Mechanistic Insights into (3+2) Cycloaddition of Glutaraldehyde-N-Aryl Nitrone with Cinnamaldehyde: Electron Density, Docking, and Molecular Dynamics Analysis

This research provides a thorough computational analysis of the [3 + 2] cycloaddition (32CA) reaction involving Glutaraldehyde-N-aryl nitrone ( GN-1 ) with Cinnamaldehyde ( CA-2 ), utilizing Molecular Electron Density Theory (MEDT) as the interpretive framework. However, the potential energy surface analysis identified four stereoisomeric pathways, with the ortho - endo channel becoming thermodynamically and kinetically better. However, Global Electron Density Transfer (GEDT) values at the transition states (TSs) showed a clear forward electron density flux (FEDF), confirming the polar nature of the main mechanism.
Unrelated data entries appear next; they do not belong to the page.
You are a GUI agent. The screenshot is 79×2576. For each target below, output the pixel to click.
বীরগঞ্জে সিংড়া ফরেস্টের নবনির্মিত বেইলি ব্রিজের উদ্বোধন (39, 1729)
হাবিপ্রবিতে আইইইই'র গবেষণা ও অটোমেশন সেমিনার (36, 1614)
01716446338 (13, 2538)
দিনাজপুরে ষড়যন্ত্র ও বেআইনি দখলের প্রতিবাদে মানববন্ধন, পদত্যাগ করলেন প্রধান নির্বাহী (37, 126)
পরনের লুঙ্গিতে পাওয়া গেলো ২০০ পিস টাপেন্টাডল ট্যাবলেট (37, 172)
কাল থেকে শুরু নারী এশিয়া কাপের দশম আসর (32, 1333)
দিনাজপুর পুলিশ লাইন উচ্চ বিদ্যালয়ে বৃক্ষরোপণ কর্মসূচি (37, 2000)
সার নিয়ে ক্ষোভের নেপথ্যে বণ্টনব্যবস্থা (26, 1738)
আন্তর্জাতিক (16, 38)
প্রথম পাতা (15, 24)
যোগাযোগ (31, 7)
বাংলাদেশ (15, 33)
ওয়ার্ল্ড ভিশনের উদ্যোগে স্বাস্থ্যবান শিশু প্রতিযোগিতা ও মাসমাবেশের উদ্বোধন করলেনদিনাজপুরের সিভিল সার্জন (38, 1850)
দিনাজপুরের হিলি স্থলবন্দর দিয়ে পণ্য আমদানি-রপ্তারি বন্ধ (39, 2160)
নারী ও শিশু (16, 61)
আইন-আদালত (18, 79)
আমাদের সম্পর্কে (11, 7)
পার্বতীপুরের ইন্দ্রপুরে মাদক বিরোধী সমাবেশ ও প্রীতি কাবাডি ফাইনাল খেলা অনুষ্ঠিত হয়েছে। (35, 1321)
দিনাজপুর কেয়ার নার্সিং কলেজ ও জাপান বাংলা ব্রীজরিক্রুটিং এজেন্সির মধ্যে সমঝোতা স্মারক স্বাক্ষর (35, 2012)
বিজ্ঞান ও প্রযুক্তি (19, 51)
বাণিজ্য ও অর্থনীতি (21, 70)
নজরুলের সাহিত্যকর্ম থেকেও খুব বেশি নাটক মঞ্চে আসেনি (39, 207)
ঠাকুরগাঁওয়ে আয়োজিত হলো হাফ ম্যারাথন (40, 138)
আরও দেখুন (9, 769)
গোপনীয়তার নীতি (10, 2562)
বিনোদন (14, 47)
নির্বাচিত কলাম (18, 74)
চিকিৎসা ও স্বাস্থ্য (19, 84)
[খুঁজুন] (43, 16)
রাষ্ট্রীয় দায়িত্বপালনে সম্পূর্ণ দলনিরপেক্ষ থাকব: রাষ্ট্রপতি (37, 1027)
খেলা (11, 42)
Electron Localization Function (ELF) with Bonding Evolution Theory (BET) analyses highlighted asynchronous bond formation along the preferred pathway. The stability of the cycloadducts was further assessed through molecular docking against the EGFR L858R mutant (PDB ID: 2ITZ), where compound IC-6 exhibited the strongest binding affinity. Molecular dynamics (MD) simulations of the IC-6 /EGFR complex over 100 ns validated its stable interaction profile and dynamic conformational behavior within the binding site. Furthermore, Absorption, Distribution, Metabolism, Excretion, with Toxicity (ADMET) predictions confirmed favorable drug-likeness with pharmacokinetic characteristics for synthesized compounds. Overall, integration of GEDT, FEDF, and MD provides deep mechanistic insights into the reaction pathway, while highlighting the therapeutic potential of the resulting isoxazolidine derivatives.